→ **Work instructions**:
Retype the passage on conditions at Fort Bliss, from "According to the report" to "report pointed out.", word for word.

A new complaint has surfaced, emphasizing just how dangerous conditions are for illegal immigrants, especially children, in at least one facility in Texas. Fort Bliss is being accused of child negligence when it comes to COVID response, as well as filthy conditions, overcrowding, lack of essentials such as underwear, and staff not qualified to work in children’s mental health.
According to the report by the Government Accountability Project, the virus was “widespread among children and eventually spread to many employees.” It claims children were not provided adequate masks and wearing them was not enforced, even though cases of coronavirus were rising. “Hundreds of children contracted COVID in the overcrowded conditions,” the report pointed out.
Whistleblowers Arthur Pearlstein and Lauren Reinhold are federal employees who volunteered to work at the shelter after President Joe Biden increased staffing because of the massive increase in illegal migrants crossing the border. Pearlstein is the Director of Arbitration and of the Office of Shared Neutrals at the Federal Mediation and Conciliation Services. He worked between April and June 2021 at the facility. Reinhold is an attorney-advisor at the Social Security Administration and was at Fort Bliss for one month in May. Their complaints, outlined in the documentation, mirror several other grievances from previous staffers.
Pearlstein and Reinhold alleged that the Department of Health and Human Services (HHS) instructed them to “downplay a coronavirus outbreak amongst migrant children” earlier in the year. According to the complaint:
“Every effort was made to downplay the degree of COVID infection at the site, and the size of the outbreak was deliberately kept under wraps. At a ‘town hall’ meeting with detailees, a senior U.S. Public Health Service manager was asked and refused to say how many were infected because ‘if that graph [of infections] is going to The Washington Post every day, it’s the only thing we’ll be dealing with and politics will take over, perception will take over, and we’re about reality, not perception.’ All the manager would acknowledge is that several children had to be hospitalized.”
The dormitory at Fort Bliss housed around 1,200 children. There were about ten tents that held between 500 and 1,000 children during May and June 2021. Filth was prevalent. According to a Chenega senior manager, “I’ve been into one [tent], one time, and I was like, yeah, I’m not going back there.” The manager continued, explaining, “They’re filthy. They’re dirty. There’s food on the floor. There’s wet spots all over the place. The beds are dirty.”
The Government Accountability Project claimed that dirty laundry accumulated and “the situation was far worse because of the dust that settled everywhere after El Paso area summer dust storms.”

→ **Given data**:
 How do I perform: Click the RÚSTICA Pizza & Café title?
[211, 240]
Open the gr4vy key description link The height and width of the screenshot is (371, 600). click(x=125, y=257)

→ **Answer to the exercise**:
According to the report by the Government Accountability Project, the virus was “widespread among children and eventually spread to many employees.” It claims children were not provided adequate masks and wearing them was not enforced, even though cases of coronavirus were rising. “Hundreds of children contracted COVID in the overcrowded conditions,” the report pointed out.